= Set exercise 1 =
Answer these questions from the passage on the Fund's advisory agreement:
(a) From whom did the independent Trustees receive assistance and advice?
(b) Which Delaware Investments affiliate provides transfer agent and shareholder services to Fund shareholders?
(c) In what year did Management begin outsourcing certain investment accounting functions?

-*-*-

In considering information relating to the approval of the Fund’s advisory agreement, the independent Trustees received assistance and advice from and met separately with independent counsel. Although the Trustees gave attention to all information furnished, the following discussion identifies under separate headings the primary factors taken into account by the Board in its contract renewal considerations.
Nature, Extent and Quality of Service. The Board considered the services provided by Delaware Investments to the Fund and its shareholders. In reviewing the nature, extent and quality of services, the Board emphasized reports furnished to it throughout the year at regular Board meetings covering matters such as the relative performance of the Fund, compliance of portfolio managers with the investment policies, strategies and restrictions for the Fund, the compliance of management personnel with the Code of Ethics adopted throughout the Delaware Investments Family of Funds complex and the adherence to fair value pricing procedures as established by the Board. The Board was pleased with the current staffing of the Fund’s investment advisor and the emphasis placed on research in the investment process. Favorable consideration was given to DMC’s efforts to maintain expenditures and, in some instances, increase financial and human resources committed to fund matters. The Board
32
also considered the transfer agent and shareholder services provided to Fund shareholders by Delaware Investments’ affiliate, Delaware Service Company, Inc. (“DSC”), noting DSC’s commitment to maintain a high level of service as well as Delaware Investments’ expenditures to improve the delivery of shareholder services. During 2007 Management commenced the outsourcing of certain investment accounting functions that are expected to improve further the quality and the cost of delivering investment accounting services to the Fund. The Board once again noted the benefits provided to Fund shareholders by being part of the Delaware Investments Family of Funds, including each shareholder’s ability to exchange an investment in one Delaware fund for the same class of shares in another Delaware fund without a sales charge, the ability to reinvest Fund dividends into additional shares of the Fund or into additional shares of other Delaware funds and the privilege to combine holdings in other Delaware funds to obtain a reduced sales charge. The Board was satisfied with the nature, extent and quality of the overall services provided by Delaware Investments.

-*-*-

= Set exercise 2 =
In the records, recast the lines from the line with "Task: Click the first" to the line with "Action: [700, 791]" as a numbered list, skipping blank lines and leaving the pictures out.

= Dataset extract =
-*-*-

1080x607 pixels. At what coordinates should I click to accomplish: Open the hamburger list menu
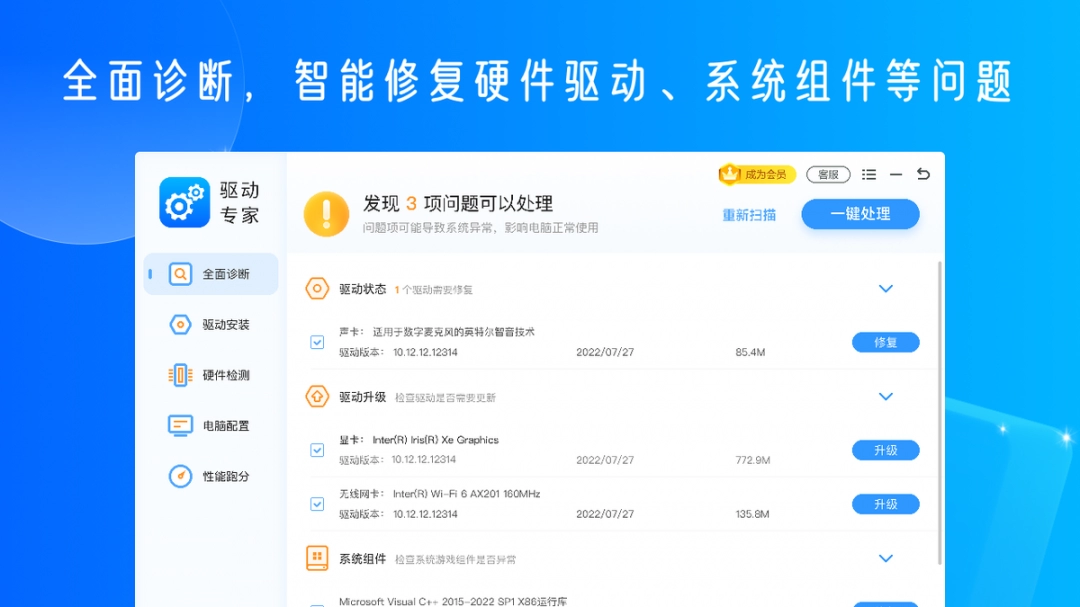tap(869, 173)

-*-*-

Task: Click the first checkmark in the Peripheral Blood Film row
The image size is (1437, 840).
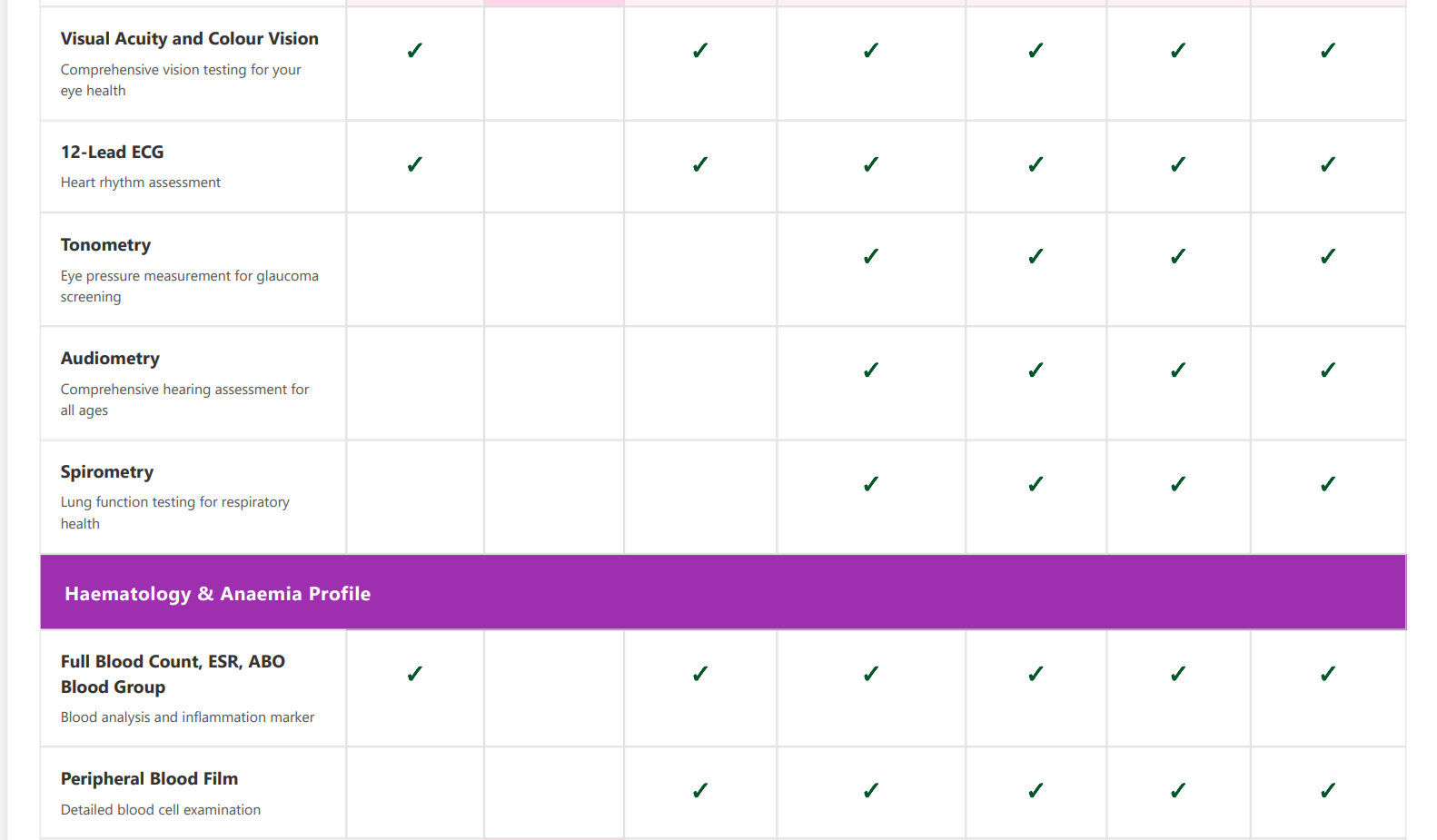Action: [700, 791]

-*-*-

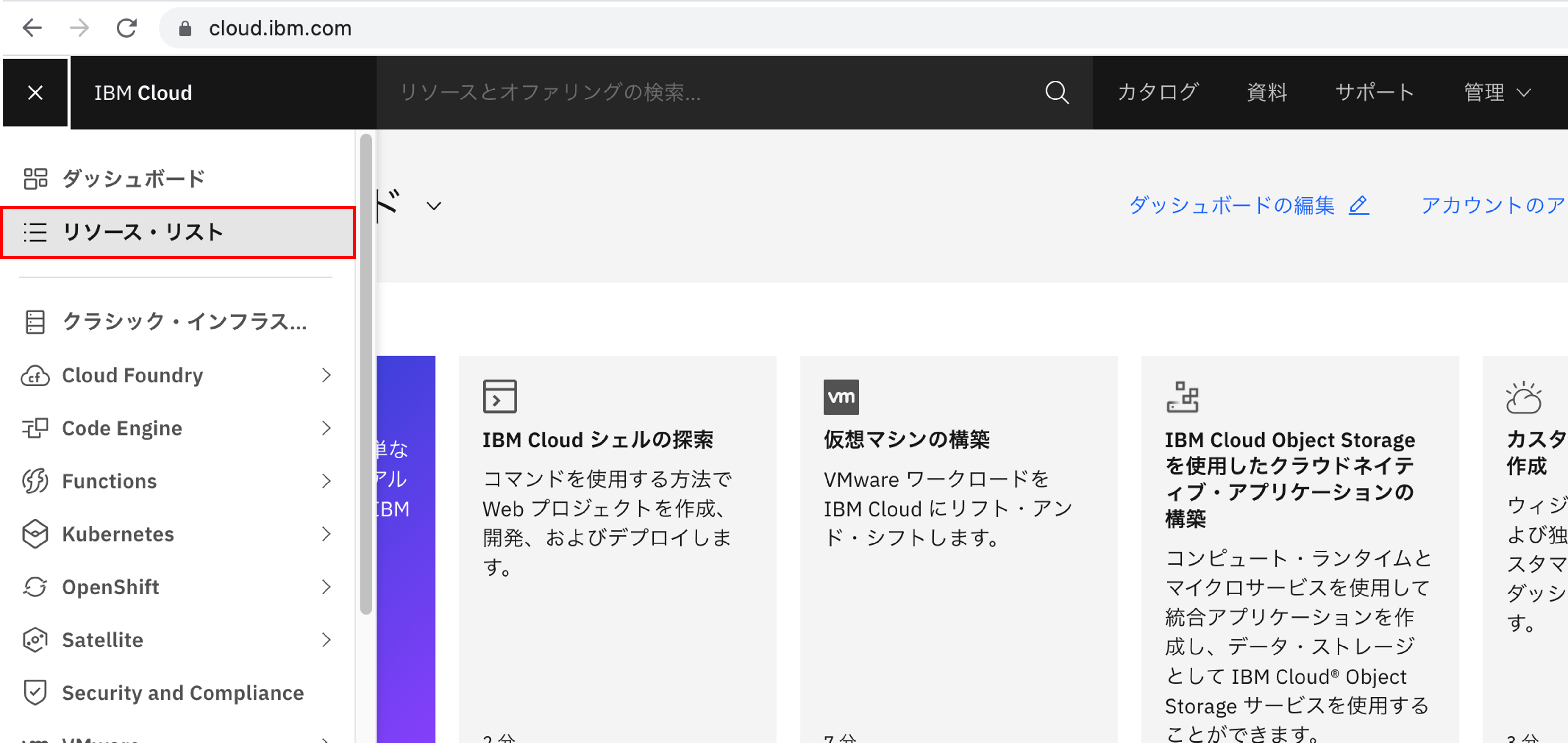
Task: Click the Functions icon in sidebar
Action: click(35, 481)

-*-*-

= Worked solution 1 =
(a) Independent counsel.
(b) Delaware Service Company, Inc. ("DSC").
(c) 2007.

= Worked solution 2 =
1. Task: Click the first checkmark in the Peripheral Blood Film row
2. The image size is (1437, 840).
3. Action: [700, 791]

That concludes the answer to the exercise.